- WRITTEN EXERCISE 1
Please transcribe the part of the BALLDONTLIE project notes starting at "This project uses the" and ending at "for an account](https://app.balldontlie.io/signup).".
- WRITTEN EXERCISE 2
Answer these questions from the BALLDONTLIE project notes:
(a) What command installs the dependencies for someone who doesn't want to use Poetry?
(b) Which database and driver does the project use by default?
(c) What default value is given for DB_PORT?
- WRITTEN EXERCISE 3
Take the BALLDONTLIE project notes further from the point where they stop.

This project uses [Poetry](https://python-poetry.org/) to manage its dependencies. You can install the dependencies with the `poetry` command:

`poetry install`

If you don't want to use Poetry, a `requirements.txt` is also provided. You can install this using `pip`:

`pip install -r requirements.txt`

### Imports

In [None]:
import requests
import json
import time
import os
import pandas as pd
import matplotlib.pyplot as plt
import seaborn as sns
import numpy as np
import scipy
from typing import Dict

### Environment Variables

We will load all our environment variables from a `.env` file, if one is provided.

This project uses the [BALLDONTLIE](https://app.balldontlie.io/) API, which has a free key available [if you sign up for an account](https://app.balldontlie.io/signup).

If database information is provided, all dataframes used for analysis are uploaded to it. We use [Postgres](https://www.postgresql.org/about/) with the [Psycopg](https://www.psycopg.org/psycopg3/) driver by default but any kind of database is supported.

In [None]:
from dotenv import load_dotenv
load_dotenv()
BALLDONTLIE_API_KEY = os.getenv("BALLDONTLIE_API_KEY")
DB_TYPE = os.getenv("DB_TYPE", "postgresql+psycopg")
DB_USER = os.getenv("DB_USER", "postgres")
DB_PASSWORD = os.getenv("DB_PASSWORD")
DB_HOST = os.getenv("DB_HOST", "localhost")
DB_PORT = os.getenv("DB_PORT", "5432")
DB_NAME = os.getenv("DB_NAME", "postgres")

### Presentation

By default, Pandas dataframes are truncated when they are printed. We want to be able to view all of the data at once, so we embed the dataframe in a scrollable element.

- MATERIAL PROVIDED
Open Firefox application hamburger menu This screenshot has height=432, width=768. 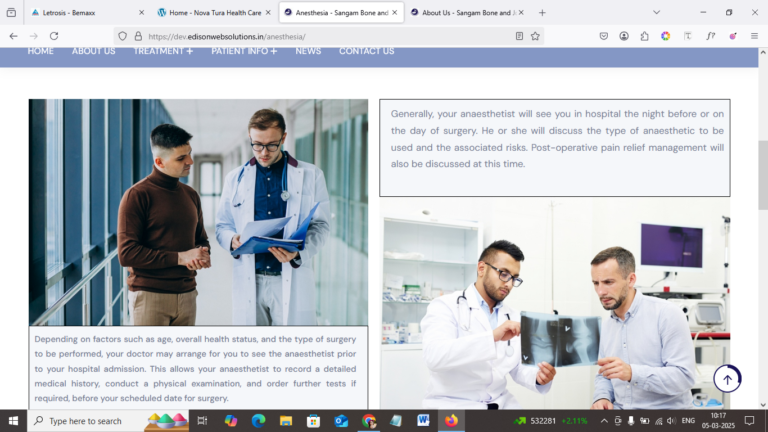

- WRITTEN REPLY 1
This project uses the [BALLDONTLIE](https://app.balldontlie.io/) API, which has a free key available [if you sign up for an account](https://app.balldontlie.io/signup).

- WRITTEN REPLY 2
(a) `pip install -r requirements.txt`
(b) Postgres with the Psycopg driver
(c) "5432"

- WRITTEN REPLY 3
In [None]:
from IPython.display import display, HTML
from IPython.core.interactiveshell import InteractiveShell

def custom_scrollable_display(df: pd.DataFrame, max_height=400):
    """
    Custom display function to render DataFrames as scrollable elements.
    
    Parameters:
    - df: The DataFrame to display.
    - max_height: The maximum height of the scrollable area in pixels.
    """
    style = f"""
    <style>
    .scrollable-dataframe {{
        display: inline-block;
        white-space: nowrap;
        overflow-x: scroll;
        max-height: {max_height}px;
        overflow-y: scroll;
    }}
    </style>
    """
    display(HTML(style + f'<div class="scrollable-dataframe">{df.to_html()}</div>'))

def custom_display_hook(df):
    custom_scrollable_display(df)
    return ""

# hook up the custom display function to the automatic printer
InteractiveShell.instance().display_formatter.formatters['text/html'].for_type(pd.DataFrame, custom_display_hook);


### Pre-Commit Hooks (Developer Only)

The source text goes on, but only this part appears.